Challenges to the "exclusivity" of legal practice, with the stated goal of making lawyers more competitive, regularly crop up. In 2011 a Brookings Institution analyst expounded in The New York Times that by requiring lawyers to have a law degree and pass the bar exam, the profession seeks to restrict the supply of new lawyers and thus perpetuates a monopoly. Calling them "barriers to entry," this analyst wrote that, rather than improving the quality of legal practice, the requirements to graduate from an accredited law school and pass the bar "exist simply to protect lawyers from competition with non-lawyers and firms that are not lawyer-owned - competition that could reduce legal costs and give the public greater access to legal assistance."

These are not new ideas, but the assertion that they are the key to lowering costs of delivery of legal services is misplaced for three major reasons.

  • First, most of the rules in place for the licensing of lawyers are there to protect the public; they are not there to protect the interests of lawyers. For example, an individual must be competent to represent and advocate for the interests of a client. It's the same principle as licensing doctors. Incompetence in court or in the operating room can cost people their lives.

  • Second, technology provides many avenues to reduce legal costs. Removing the licensing requirements has no impact on this issue. Why not remove licensing requirements for everyone in everything, from medicine, to plumbing, to driving a car? Licensing assures a minimum standard of quality; eliminating it takes the "caveat emptor" principle to excess.

  • Third, the underlying premise that licensing provides an insurmountable barrier to entry and substantially raises costs by controlling supply might be true if one doesn't look at the facts of recent and current reality. There are many more lawyers than the current demand can accommodate. This market force in itself has helped to bring down legal costs. If there is no regulation, we might likely see larger law firms pattern their pricing after one another, just as airlines currently do, so that the benefit of lower costs would not be evident.

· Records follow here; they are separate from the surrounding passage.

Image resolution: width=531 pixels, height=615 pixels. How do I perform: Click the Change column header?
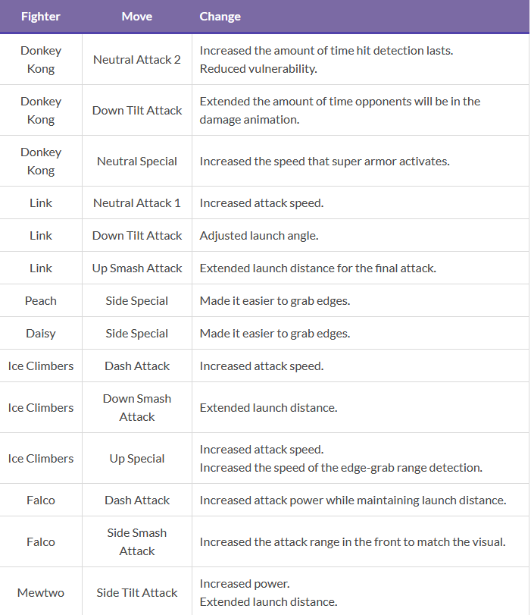[x=220, y=17]
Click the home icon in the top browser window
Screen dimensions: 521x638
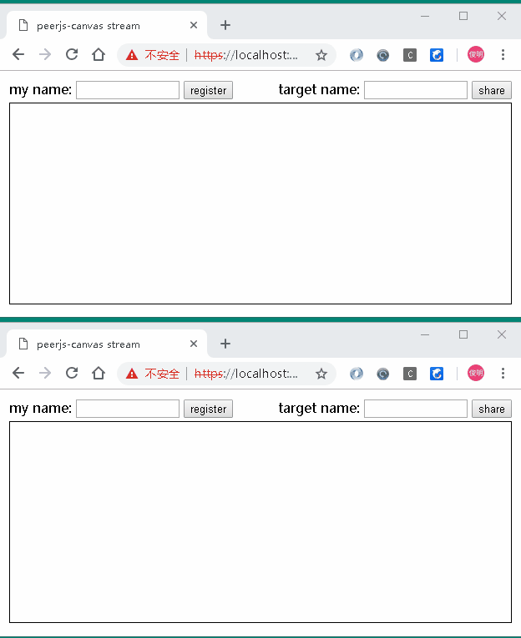[x=99, y=55]
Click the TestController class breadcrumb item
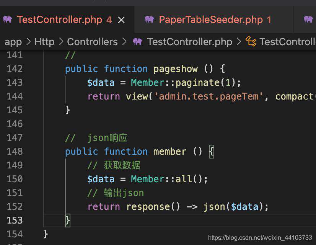 click(288, 42)
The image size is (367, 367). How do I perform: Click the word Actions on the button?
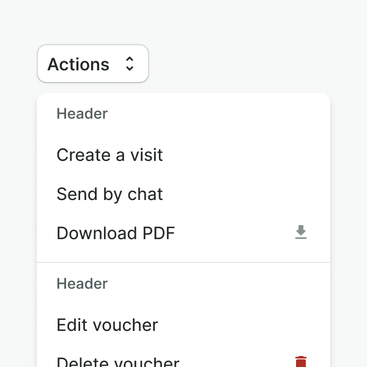point(78,64)
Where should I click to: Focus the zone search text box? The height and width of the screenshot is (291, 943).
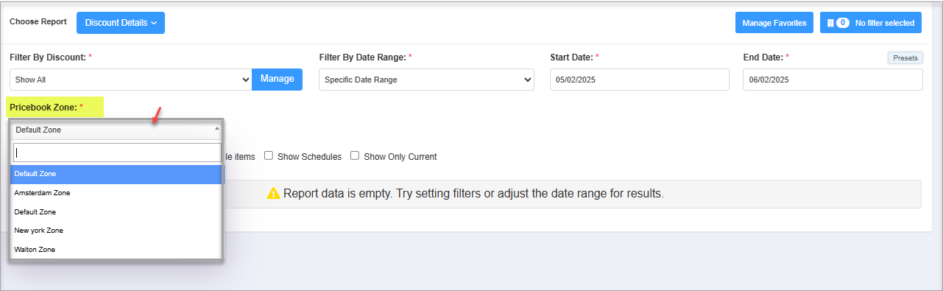click(x=117, y=152)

The only real result of eliminating licensing would be the destruction of minimum standards of quality. It would not lower prices because the only pricing requirement, according to Rule of Professional Conduct 1.5, is that "a lawyer shall not make an agreement for, charge, or collect an unreasonable fee." Demonstrating value and quality of service by achieving results enables any accredited lawyer to make a convincing case about the reasonableness of a fee - no matter where it is set.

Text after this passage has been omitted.